Буковяк задержал на нем взгляд, и в этот момент Илжецкий снова втянул воздух, могло показаться, что он сдерживает смех. Буковяк продолжал постукивать пальцем.

- Участие Польши в определении меры наказания гитлеровскому правительству, рейхсмаршалу третьего рейха, генералам - событие колоссальной исторической важности. Факт приезда свидетелей из нашей страны - это вопрос престижа. Я еще раз повторяю: Польша должна присутствовать здесь, в Нюрнберге.

Илжецкий все еще ходил из угла в угол. Вдруг он остановился и уставился на носки своих ботинок.

- Конечно, конечно, - сказал он в нос. - Хотя, по моему скромному разумению, главное в другом. Свидетели из Польши, разумеется. Это будет весьма существенный факт на процессе, придаст ему законченность, но, что бы мы ни думали, это всего лишь мелкий, незначительный эпизод. Я готов уделить нашим свидетелям столько времени, сколько понадобится для дачи показаний.

Он помолчал, потом продолжал, точно объясняя:

- И все-таки главное - это документы. Мы, я имею в виду Польшу, не подготовлены, чтобы выступать на процессе. Прошел год с момента освобождения Варшавы. Год и месяц. Масса времени! Это достаточный срок, согласитесь, чтобы подготовить подробнейший обвинительный акт, перечислить абсолютно все гитлеровские преступления, совершенные по отношению к нашей стране.

Опять замолчал, глубоко дыша. Казалось, он старается упорядочить мысли для продолжения своей речи.

Буковяк сгорбился еще сильнее и отодвинулся от света. Он внимательно ждал продолжения речи Илжецкого. Тот наконец-то очнулся от задумчивости.

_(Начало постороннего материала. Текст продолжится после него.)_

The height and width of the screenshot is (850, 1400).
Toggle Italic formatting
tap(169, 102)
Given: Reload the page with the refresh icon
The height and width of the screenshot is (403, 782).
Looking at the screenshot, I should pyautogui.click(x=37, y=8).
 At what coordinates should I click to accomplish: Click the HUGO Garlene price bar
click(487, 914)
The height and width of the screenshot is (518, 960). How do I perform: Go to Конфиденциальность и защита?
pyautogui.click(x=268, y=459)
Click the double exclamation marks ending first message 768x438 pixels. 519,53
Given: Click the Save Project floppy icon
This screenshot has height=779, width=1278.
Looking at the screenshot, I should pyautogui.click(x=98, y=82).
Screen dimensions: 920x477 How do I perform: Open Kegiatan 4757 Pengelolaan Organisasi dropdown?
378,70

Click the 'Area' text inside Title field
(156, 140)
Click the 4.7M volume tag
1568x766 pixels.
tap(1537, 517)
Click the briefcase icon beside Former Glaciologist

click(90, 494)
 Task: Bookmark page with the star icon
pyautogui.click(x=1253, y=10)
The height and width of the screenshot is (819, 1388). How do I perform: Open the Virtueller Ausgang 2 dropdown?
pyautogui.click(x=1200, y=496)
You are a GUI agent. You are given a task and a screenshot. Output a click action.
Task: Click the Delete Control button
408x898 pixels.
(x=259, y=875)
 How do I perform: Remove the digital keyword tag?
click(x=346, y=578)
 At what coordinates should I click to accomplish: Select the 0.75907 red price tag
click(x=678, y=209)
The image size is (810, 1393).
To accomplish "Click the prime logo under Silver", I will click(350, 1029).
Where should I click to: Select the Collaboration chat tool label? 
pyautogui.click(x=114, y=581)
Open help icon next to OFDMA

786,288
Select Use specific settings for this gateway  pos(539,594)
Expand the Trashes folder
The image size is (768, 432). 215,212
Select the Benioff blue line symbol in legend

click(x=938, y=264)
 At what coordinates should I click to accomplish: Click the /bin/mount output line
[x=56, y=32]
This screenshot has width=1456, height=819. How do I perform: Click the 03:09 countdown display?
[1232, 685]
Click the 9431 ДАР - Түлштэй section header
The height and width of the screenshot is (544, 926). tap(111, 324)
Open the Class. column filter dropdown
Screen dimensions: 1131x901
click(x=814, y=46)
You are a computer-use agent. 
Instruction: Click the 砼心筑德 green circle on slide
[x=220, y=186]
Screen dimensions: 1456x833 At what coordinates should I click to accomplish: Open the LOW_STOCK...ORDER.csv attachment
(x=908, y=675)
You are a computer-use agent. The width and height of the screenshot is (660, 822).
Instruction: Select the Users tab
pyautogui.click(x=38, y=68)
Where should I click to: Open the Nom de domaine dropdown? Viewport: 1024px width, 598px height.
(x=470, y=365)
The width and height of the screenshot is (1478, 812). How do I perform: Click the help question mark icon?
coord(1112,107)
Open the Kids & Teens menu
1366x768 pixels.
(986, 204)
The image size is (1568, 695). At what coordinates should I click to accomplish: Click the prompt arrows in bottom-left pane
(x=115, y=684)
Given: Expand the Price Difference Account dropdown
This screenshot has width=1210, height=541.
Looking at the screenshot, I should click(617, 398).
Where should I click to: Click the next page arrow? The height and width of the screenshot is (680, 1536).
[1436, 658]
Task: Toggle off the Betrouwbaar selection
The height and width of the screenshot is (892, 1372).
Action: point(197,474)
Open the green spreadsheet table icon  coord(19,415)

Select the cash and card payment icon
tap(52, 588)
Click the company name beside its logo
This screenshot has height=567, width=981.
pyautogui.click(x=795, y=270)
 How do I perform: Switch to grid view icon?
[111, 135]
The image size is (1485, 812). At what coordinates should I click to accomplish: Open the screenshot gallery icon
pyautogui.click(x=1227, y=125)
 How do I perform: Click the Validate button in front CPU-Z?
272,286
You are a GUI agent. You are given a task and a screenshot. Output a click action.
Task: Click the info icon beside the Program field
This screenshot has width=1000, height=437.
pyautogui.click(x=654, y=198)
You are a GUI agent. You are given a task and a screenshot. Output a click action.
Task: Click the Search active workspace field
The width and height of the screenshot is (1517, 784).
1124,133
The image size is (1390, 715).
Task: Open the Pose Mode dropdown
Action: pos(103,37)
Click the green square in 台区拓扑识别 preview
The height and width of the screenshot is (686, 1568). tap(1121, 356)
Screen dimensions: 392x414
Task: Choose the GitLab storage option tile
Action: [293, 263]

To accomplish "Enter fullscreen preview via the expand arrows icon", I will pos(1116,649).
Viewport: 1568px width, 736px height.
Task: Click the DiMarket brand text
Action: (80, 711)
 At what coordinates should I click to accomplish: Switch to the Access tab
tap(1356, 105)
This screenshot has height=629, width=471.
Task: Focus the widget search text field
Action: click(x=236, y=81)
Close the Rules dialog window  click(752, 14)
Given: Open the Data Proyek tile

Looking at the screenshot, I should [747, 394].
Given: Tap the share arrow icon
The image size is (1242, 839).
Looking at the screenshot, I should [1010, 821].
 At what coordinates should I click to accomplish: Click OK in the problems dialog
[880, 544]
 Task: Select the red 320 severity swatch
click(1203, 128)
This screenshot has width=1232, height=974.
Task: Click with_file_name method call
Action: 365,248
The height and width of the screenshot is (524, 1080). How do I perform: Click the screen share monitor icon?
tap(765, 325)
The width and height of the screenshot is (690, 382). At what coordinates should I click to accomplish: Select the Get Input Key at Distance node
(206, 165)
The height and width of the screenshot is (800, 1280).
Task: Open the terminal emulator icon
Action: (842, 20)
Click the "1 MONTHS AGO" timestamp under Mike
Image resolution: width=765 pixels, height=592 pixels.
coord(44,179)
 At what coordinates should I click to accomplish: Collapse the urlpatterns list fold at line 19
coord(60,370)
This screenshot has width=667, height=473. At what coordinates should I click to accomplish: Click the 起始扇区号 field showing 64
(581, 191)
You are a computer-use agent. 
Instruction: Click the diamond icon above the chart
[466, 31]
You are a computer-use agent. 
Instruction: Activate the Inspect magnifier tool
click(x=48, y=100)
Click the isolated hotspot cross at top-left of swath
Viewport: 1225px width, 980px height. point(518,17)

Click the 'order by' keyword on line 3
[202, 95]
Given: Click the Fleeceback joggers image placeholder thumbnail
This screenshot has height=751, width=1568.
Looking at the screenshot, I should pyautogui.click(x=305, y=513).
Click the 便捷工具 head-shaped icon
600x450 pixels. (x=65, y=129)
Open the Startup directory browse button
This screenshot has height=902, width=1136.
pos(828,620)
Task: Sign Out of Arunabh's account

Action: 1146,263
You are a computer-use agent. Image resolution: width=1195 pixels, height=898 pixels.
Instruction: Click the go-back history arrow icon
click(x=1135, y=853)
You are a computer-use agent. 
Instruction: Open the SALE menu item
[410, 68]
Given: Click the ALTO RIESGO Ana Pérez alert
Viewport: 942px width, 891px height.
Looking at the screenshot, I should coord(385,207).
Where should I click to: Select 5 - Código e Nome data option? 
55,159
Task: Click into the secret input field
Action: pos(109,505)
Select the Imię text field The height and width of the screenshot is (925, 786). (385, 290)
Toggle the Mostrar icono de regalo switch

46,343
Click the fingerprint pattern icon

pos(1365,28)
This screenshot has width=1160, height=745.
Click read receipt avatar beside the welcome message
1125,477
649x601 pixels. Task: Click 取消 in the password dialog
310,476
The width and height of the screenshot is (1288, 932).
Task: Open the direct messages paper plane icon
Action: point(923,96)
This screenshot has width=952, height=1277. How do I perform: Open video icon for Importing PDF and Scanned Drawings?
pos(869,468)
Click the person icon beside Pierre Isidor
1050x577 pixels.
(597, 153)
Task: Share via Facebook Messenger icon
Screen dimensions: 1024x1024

- Год! А нам не с чем выступить на таком ответственном форуме. Где наша серьезная научная база? Нет документов, мы не опросили тысячи людей, у нас нет окончательных данных, не подведены заключительные итоги. Сколько может длиться сбор материалов для обвинительного акта, относящегося к этой войне? Дольше, чем сама война?

Илжецкий остановился посреди комнаты, раскрасневшийся, напряженный, и в ожидании ответа снова шмыгнул носом. Никто не ответил. Он засунул руки в карманы, пригнул шею и исподлобья глянул на Буковяка. Они встретились взглядами, глаза их сверкали гневом.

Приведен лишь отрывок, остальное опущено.